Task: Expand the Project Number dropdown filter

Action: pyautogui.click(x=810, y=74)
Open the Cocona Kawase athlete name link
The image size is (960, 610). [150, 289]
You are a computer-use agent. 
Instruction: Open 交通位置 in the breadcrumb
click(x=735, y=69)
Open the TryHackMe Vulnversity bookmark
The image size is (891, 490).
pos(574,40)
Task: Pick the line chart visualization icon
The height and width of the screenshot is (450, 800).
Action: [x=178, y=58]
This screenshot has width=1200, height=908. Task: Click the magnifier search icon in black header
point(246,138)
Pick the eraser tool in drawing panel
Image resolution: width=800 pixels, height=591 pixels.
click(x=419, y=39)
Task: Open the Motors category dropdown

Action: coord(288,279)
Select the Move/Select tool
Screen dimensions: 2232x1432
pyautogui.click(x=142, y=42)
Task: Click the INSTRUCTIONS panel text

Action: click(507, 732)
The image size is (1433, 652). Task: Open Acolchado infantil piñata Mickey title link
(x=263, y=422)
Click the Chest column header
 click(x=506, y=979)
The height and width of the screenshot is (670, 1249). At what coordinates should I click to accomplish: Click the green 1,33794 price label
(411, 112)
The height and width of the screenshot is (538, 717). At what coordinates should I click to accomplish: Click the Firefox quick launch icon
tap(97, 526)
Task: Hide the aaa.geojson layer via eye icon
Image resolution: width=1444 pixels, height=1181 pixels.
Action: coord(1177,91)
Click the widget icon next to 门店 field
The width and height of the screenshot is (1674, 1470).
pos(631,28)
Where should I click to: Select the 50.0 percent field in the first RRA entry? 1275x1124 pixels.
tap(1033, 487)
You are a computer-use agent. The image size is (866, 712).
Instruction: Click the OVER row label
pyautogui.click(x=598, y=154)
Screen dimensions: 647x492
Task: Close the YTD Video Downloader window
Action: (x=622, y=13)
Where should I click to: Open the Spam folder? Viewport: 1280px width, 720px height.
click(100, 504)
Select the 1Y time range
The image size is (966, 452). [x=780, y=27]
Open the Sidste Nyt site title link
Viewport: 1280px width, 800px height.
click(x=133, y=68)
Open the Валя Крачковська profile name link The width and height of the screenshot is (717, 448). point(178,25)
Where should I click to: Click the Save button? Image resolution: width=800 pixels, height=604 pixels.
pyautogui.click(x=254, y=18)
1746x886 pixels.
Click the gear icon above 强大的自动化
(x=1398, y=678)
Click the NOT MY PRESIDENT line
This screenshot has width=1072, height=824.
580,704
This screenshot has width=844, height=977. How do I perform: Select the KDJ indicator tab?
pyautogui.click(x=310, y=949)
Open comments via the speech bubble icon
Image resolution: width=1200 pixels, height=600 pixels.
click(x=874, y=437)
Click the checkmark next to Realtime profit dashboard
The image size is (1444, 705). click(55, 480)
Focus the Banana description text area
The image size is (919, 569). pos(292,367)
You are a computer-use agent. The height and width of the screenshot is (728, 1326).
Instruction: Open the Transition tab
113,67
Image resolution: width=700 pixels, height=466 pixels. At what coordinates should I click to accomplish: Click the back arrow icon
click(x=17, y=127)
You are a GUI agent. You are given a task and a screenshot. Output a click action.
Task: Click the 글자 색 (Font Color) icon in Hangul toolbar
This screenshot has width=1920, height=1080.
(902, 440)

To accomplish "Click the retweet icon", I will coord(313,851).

- Exercise goal -
Every line from the one containing "This screenshot has width=1920, height=1080." through the final line of the data above is to be restated word for word, and nothing more.

- Answer section -
This screenshot has width=1920, height=1080.
(902, 440)

To accomplish "Click the retweet icon", I will coord(313,851).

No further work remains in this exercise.